PROBLEM TO SOLVE
Restate the entries below verbatim.

** Opening INPUT FOR THIS TASK block **

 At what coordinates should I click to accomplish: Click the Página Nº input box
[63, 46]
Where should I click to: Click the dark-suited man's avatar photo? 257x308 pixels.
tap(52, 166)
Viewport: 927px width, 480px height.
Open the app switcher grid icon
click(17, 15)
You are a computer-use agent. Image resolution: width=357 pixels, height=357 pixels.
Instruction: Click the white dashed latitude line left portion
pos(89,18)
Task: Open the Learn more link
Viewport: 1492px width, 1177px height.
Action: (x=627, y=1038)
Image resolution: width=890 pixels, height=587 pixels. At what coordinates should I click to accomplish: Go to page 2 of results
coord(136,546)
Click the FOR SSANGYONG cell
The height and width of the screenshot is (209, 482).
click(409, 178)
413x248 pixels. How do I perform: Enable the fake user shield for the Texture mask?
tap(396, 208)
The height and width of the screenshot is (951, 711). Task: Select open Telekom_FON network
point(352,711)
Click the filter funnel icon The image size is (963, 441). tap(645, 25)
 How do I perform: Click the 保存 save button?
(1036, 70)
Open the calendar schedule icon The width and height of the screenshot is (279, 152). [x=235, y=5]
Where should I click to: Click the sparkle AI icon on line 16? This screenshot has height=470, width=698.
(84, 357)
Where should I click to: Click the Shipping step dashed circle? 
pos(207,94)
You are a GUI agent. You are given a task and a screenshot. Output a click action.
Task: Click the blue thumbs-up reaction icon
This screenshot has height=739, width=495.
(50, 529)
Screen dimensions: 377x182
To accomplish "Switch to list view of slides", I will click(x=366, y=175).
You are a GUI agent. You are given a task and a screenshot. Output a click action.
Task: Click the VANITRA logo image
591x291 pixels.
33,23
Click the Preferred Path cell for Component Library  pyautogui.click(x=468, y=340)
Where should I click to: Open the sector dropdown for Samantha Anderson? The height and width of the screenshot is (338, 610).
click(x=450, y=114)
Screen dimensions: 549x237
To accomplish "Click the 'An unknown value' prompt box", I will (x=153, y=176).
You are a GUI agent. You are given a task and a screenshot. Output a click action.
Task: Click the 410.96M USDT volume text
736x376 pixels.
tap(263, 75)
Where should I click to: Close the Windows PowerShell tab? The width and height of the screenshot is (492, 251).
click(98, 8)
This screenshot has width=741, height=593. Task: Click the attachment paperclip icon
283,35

** Closing INPUT FOR THIS TASK block **

SOLUTION TO THE PROBLEM
 At what coordinates should I click to accomplish: Click the Página Nº input box
[63, 46]
Where should I click to: Click the dark-suited man's avatar photo? 257x308 pixels.
tap(52, 166)
Viewport: 927px width, 480px height.
Open the app switcher grid icon
click(17, 15)
You are a computer-use agent. Image resolution: width=357 pixels, height=357 pixels.
Instruction: Click the white dashed latitude line left portion
pos(89,18)
Task: Open the Learn more link
Viewport: 1492px width, 1177px height.
Action: (x=627, y=1038)
Image resolution: width=890 pixels, height=587 pixels. At what coordinates should I click to accomplish: Go to page 2 of results
coord(136,546)
Click the FOR SSANGYONG cell
The height and width of the screenshot is (209, 482).
click(409, 178)
413x248 pixels. How do I perform: Enable the fake user shield for the Texture mask?
tap(396, 208)
The height and width of the screenshot is (951, 711). Task: Select open Telekom_FON network
point(352,711)
Click the filter funnel icon The image size is (963, 441). tap(645, 25)
 How do I perform: Click the 保存 save button?
(1036, 70)
Open the calendar schedule icon The width and height of the screenshot is (279, 152). [x=235, y=5]
Where should I click to: Click the sparkle AI icon on line 16? This screenshot has height=470, width=698.
(84, 357)
Where should I click to: Click the Shipping step dashed circle? 
pos(207,94)
You are a GUI agent. You are given a task and a screenshot. Output a click action.
Task: Click the blue thumbs-up reaction icon
This screenshot has height=739, width=495.
(50, 529)
Screen dimensions: 377x182
To accomplish "Switch to list view of slides", I will click(x=366, y=175).
You are a GUI agent. You are given a task and a screenshot. Output a click action.
Task: Click the VANITRA logo image
591x291 pixels.
33,23
Click the Preferred Path cell for Component Library  pyautogui.click(x=468, y=340)
Where should I click to: Open the sector dropdown for Samantha Anderson? The height and width of the screenshot is (338, 610).
click(x=450, y=114)
Screen dimensions: 549x237
To accomplish "Click the 'An unknown value' prompt box", I will (x=153, y=176).
You are a GUI agent. You are given a task and a screenshot. Output a click action.
Task: Click the 410.96M USDT volume text
736x376 pixels.
tap(263, 75)
Where should I click to: Close the Windows PowerShell tab? The width and height of the screenshot is (492, 251).
click(98, 8)
This screenshot has width=741, height=593. Task: Click the attachment paperclip icon
283,35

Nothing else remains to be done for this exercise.